The men pose as officials and arrive at the bank just after the new year, only to discover the bank's president has already transferred the bail-out money to offshore accounts, and that suspect accountant Pujol has gotten there ahead of them.

The gang mistakes a visiting commercial shoot for TV news cameras, prompting the police to surround the building and leading to a standoff.

==Critical reception==
Eddie Cockrell of Variety wrote, "Well-written, often humorous pic knows it strolls close to American action genres and runs with that, riffing on themes from 'Ocean's Eleven,' 'Die Hard,' 'Mad City' and others. There’s even specific mention of 'Dog Day Afternoon,' including an updated spin on one of that film’s key subplots.
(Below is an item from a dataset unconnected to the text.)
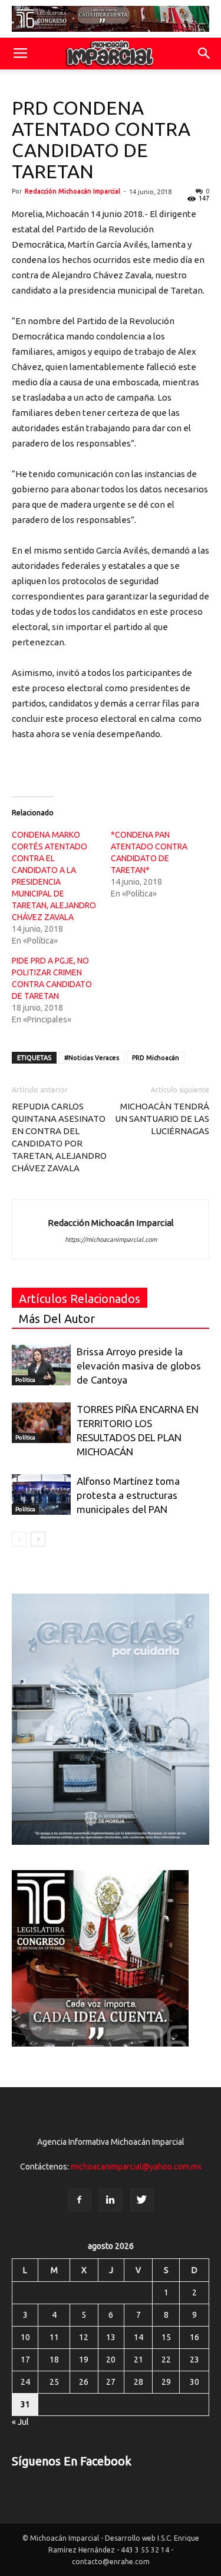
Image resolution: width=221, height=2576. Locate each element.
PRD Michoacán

Ancillary characters are well drawn, and each has a chance for a moment in the spotlight when the standoff takes on a party atmosphere (“The best kidnapping of my life,” claims one)."

Comparatively, Ted Shen of the Chicago Reader wrote, "Saderman alternates hapless burglar comedy (The Lavender Hill Mob) with tense hostage drama (Dog Day Afternoon) but fails to find the right balance: after a while the bumbling exploits of his Robin Hoods and the cute send-ups of media feeding frenzy dull the film’s social criticism."